Submitted December 20, 2022
On appeal from the Superior Court of New Jersey, Law Division, Atlantic County, Indictment No. 13-02-0547.
Joseph E. Krakora, Public Defender, attorney for appellant (Steven M. Gilson, Designated Counsel, on the brief).
William E. Reynolds, Atlantic County Prosecutor, attorney for respondent (Mario C. Formica, Deputy First Assistant Prosecutor, of counsel and on the brief).
Before Judges Geiger and Susswein.
PER CURIAM
Defendant, Darel Ashley, appeals from a May 28, 2021 Law Division order denying his petition for post-conviction relief (PCR) without an evidentiary hearing. He contends his appellate counsel rendered ineffective assistance by failing to appeal the denial of his motion to suppress the electronically recorded stationhouse interrogation. Defendant also argues his trial counsel was ineffective by allowing the jury to hear what he now characterizes as evidence of his prior crimes. After carefully reviewing the record in light of the governing legal principles, we affirm substantially for the reasons expressed by Judge Patricia M. Wild in her cogent oral decision.
I.
In January 2013, defendant was charged in a superseding indictment with first-degree aggravated sexual assault, N.J.S.A. 2C:14-2(a)(7); second-degree sexual assault, N.J.S.A. 2C:14-2(c)(1); third-degree sexual assault, N.J.S.A. 2C:14-2(c); third-degree endangering the welfare of a child, N.J.S.A. 2C:24-4(a); and third-degree terroristic threats, N.J.S.A. 2C:12-3(a).
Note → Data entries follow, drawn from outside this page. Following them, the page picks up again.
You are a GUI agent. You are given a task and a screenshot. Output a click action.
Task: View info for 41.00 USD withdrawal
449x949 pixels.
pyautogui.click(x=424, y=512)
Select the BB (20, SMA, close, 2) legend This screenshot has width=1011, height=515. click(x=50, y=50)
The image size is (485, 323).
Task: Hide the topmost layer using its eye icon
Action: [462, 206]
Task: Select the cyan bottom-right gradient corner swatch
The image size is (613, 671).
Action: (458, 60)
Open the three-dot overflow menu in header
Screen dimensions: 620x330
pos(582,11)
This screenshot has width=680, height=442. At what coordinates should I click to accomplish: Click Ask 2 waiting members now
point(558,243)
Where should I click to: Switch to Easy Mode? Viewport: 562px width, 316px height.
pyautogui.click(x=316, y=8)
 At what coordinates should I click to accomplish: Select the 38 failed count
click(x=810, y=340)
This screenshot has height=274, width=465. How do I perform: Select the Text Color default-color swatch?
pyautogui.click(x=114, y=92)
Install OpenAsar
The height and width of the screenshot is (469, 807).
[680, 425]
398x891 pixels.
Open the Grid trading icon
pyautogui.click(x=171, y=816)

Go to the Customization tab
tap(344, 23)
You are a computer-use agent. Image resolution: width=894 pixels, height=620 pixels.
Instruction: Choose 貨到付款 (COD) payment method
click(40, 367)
Defendant was tried before a jury in May 2014. The facts adduced at trial are thoroughly recounted in our prior decision and need not be repeated here. State v. Ashley, No. A-4849-14 (App. Div. Jan. 23, 2017). The jury convicted defendant of two counts of fourth-degree criminal sexual contact-a lesser included offense, N.J.S.A. 2C:14-3(b); third-degree endangering the welfare of a child; and third-degree terroristic threats.
On February 20, 2015, defendant was sentenced on the endangering conviction to an extended ten-year prison term with a five-year period of parole ineligibility. The trial court imposed a consecutive five-year prison term with a two-and-one-half-year period of parole ineligibility on the terroristic threat conviction. The court merged the criminal sexual contact counts and imposed a concurrent eighteen month prison term. In January 2017, we affirmed defendant's convictions and sentence on direct appeal. Ashley, slip op. at 1.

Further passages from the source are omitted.